I know that not all compilers support switch like -finput-charset in gcc, but it will depend on developer of project to switch between native-default for os which is supported by all C/C++/other compilers or other...
This functionality will allow to write string literals in visual form - so programmer will see e.g. hiragana chars with chineese chars... and mainly see comments in e.g. UTF-8 so documentation generated from them could be seen an UTF-8...

In wxWidgets we have _() macro that translates from native-default for os to Unicode representation of wxWidgets(possibly UTF-16 but now i don't remeber) for string literals if specific flag in compilation is set.
(and wxT() / _T() macros only adds L in unicode build and does nothing in ANSI build (ANSI in terms of native-default for os encoding)).

I anyone could write some helpful info i would appreciate, especially about gettext() function used for i18n.

Thanks in advance and i would be gratefull for any corrections/infos....

Best regards.
Luke from Poland.
   

Offline thomas

  • Administrator
  • Lives here!
  • *****
  • Posts: 3979
Ok... i read my post and it looks to messy. Lets clearify :). What my itend was is:
1. To allow user of codeblocks to specify between encodings
This functionality will allow to write string literals in visual form - so programmer will see e.g. hiragana chars with chineese chars...
If you could provide information on how to get wxScintilla to handle different encodings, you would be very welcome. I tried setting properties and using the SetEncoding() function while trying to add this exact functionality last week, but it had no apparent effect. In fact, the properties recommended at the SciTE site do not even seem to exist in wxScintilla.

Quote
In wxWidgets we have _() macro that translates from native-default for os to Unicode representation of wxWidgets
That's not precise. _() does an implicit _T() but it also actually translates text to another language using gettext().

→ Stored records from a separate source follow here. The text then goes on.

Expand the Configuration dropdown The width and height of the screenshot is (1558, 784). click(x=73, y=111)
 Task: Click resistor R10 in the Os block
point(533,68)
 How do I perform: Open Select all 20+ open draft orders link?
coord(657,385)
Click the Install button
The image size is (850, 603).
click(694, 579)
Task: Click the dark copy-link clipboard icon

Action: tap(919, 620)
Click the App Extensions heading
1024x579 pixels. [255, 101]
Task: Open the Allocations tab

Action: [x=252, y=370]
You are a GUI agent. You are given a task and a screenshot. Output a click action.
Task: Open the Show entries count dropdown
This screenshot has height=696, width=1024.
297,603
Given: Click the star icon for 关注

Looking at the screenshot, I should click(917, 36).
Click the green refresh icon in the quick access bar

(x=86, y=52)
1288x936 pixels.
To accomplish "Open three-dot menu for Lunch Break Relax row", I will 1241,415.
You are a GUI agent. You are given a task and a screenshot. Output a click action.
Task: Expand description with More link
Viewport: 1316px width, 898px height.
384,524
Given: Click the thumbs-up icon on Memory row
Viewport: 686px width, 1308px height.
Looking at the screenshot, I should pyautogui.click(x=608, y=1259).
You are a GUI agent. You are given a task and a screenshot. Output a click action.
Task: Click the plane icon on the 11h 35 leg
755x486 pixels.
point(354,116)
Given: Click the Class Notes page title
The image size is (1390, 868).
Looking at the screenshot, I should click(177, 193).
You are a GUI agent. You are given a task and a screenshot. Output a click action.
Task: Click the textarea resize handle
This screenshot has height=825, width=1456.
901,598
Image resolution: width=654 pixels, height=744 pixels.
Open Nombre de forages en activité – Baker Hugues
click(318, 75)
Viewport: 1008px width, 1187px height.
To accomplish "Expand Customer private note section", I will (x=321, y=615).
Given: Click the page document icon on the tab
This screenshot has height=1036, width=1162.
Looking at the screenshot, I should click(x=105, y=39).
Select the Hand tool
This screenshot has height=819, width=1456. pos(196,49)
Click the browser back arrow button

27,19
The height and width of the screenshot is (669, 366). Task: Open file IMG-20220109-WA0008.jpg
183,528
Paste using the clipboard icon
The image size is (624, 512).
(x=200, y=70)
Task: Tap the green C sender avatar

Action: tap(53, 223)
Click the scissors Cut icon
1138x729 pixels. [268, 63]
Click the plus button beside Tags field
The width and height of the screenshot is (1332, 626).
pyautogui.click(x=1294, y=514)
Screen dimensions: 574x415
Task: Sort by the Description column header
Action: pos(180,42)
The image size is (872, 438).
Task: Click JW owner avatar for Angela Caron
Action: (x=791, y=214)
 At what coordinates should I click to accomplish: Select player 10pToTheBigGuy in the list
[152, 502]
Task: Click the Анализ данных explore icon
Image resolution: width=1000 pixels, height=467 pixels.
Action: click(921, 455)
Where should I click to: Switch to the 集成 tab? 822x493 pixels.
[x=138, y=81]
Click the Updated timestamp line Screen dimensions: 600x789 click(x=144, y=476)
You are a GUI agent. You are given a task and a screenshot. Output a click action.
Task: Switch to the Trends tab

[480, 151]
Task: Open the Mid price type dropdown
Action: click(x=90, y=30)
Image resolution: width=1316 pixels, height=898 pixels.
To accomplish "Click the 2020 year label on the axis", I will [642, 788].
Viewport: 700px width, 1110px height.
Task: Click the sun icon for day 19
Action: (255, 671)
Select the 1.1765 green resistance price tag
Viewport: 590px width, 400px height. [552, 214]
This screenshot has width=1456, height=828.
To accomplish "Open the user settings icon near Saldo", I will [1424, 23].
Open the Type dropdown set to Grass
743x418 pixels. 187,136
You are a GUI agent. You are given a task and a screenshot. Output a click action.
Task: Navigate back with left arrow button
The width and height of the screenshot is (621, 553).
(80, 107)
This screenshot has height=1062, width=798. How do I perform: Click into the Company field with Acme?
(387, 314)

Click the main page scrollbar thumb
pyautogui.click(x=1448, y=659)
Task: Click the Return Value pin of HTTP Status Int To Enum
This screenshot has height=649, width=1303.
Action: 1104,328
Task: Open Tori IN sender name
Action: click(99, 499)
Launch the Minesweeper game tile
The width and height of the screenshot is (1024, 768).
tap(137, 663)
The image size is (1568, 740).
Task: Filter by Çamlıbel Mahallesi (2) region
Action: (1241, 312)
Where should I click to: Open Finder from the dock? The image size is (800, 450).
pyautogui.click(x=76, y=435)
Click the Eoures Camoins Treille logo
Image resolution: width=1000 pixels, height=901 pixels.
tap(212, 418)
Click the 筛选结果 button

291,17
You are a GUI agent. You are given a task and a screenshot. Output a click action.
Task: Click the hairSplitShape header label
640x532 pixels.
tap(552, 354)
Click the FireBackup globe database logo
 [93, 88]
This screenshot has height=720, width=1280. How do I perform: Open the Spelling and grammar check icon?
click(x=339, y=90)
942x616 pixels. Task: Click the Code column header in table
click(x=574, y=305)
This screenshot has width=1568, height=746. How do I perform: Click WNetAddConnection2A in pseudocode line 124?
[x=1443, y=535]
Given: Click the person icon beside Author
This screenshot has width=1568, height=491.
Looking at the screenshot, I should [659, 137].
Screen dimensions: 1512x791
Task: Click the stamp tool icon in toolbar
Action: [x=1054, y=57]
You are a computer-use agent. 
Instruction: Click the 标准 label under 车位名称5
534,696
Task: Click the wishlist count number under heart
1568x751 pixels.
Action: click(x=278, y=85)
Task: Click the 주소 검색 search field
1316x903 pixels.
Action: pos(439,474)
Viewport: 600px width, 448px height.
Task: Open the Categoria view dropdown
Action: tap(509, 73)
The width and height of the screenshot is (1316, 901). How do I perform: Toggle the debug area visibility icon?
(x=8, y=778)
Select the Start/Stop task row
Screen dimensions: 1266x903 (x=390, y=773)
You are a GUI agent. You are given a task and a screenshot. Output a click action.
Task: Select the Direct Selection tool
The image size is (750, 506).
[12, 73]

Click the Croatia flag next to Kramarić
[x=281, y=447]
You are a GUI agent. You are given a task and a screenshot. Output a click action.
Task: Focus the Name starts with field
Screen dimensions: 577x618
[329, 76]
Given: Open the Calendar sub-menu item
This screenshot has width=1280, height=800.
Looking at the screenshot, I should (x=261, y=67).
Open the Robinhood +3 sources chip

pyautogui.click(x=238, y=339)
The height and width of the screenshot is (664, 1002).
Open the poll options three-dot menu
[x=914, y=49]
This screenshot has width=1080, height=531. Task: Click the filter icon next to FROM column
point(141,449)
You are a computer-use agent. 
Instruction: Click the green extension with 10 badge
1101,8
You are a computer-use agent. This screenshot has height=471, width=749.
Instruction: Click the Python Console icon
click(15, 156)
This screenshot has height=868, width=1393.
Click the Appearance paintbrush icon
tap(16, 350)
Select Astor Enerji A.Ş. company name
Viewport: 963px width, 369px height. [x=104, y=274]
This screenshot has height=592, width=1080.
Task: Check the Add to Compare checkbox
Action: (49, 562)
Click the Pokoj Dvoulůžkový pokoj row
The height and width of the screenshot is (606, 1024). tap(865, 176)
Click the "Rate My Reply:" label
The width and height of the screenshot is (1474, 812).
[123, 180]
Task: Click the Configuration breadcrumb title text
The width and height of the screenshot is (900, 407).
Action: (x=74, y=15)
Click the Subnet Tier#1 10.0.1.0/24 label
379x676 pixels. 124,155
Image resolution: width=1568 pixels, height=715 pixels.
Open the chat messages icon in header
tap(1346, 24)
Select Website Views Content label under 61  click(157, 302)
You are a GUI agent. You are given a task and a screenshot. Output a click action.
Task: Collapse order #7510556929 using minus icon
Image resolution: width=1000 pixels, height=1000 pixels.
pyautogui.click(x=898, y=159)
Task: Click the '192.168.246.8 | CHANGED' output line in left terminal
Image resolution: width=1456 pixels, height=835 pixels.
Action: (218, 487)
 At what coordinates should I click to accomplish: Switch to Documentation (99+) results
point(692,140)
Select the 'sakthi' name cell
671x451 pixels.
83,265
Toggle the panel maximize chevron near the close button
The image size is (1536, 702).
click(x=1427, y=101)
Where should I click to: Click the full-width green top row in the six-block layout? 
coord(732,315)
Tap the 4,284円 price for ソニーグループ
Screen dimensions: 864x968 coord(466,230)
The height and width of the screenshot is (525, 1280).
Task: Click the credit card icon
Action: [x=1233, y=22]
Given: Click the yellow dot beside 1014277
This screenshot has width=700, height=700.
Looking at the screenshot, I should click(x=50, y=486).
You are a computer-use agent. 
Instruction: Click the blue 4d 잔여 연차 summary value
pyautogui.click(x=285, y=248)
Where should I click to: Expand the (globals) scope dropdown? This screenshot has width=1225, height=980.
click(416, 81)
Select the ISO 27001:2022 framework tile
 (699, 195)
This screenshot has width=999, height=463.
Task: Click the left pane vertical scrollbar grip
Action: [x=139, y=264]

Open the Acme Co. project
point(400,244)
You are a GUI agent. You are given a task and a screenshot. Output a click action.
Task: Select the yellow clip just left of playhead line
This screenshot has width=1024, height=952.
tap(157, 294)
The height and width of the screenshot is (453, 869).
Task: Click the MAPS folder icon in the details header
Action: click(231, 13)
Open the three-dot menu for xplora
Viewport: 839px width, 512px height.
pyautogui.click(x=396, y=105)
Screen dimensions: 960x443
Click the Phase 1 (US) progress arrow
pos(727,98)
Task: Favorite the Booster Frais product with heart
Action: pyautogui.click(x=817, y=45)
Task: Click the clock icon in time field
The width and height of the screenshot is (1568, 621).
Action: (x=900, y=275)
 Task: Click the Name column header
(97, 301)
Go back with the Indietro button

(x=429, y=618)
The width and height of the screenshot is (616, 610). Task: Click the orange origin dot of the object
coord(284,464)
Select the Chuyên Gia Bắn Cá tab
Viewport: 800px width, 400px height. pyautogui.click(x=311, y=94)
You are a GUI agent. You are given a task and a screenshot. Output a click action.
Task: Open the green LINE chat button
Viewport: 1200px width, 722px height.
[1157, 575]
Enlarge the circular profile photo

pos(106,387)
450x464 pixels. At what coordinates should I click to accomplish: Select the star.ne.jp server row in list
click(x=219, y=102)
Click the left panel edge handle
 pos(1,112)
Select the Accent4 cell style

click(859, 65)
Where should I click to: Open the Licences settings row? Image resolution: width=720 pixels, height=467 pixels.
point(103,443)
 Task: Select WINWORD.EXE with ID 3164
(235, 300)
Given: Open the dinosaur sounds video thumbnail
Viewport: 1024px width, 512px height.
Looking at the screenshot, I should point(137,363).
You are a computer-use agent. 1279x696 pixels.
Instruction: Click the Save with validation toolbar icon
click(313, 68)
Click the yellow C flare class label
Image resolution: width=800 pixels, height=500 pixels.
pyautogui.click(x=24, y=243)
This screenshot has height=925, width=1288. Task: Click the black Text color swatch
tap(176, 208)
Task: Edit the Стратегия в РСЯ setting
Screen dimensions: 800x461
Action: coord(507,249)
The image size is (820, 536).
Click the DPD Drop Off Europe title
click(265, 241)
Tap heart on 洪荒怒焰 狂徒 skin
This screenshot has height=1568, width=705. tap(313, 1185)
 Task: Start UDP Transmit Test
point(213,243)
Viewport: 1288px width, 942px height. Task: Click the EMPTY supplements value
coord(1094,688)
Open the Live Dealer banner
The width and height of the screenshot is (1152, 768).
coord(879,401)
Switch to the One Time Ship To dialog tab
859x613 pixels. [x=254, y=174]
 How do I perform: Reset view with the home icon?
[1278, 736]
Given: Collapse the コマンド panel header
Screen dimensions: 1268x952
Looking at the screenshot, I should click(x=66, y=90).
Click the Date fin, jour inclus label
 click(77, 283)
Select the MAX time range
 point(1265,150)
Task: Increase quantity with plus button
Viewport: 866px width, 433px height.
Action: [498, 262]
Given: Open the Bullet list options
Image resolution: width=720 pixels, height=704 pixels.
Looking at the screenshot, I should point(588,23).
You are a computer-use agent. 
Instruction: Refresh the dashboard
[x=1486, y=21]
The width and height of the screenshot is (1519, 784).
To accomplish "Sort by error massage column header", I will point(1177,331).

So not only the characters are translated to a different charset, but the whole string is replaced by something completely different.
_T() and wxT() are (as you said) identical macros which resolve to identity on ANSI and L## in Unicode builds (wchar_t strings). To make things more confusing, though, wchar_t is unsigned short int on my Windows machine, but unsigned int on my Linux box, so sizeof(wchar_t) != sizeof(wchar_t) with identical wxWidgets versions.
"We should forget about small efficiencies, say about 97% of the time: Premature quotation is the root of public humiliation."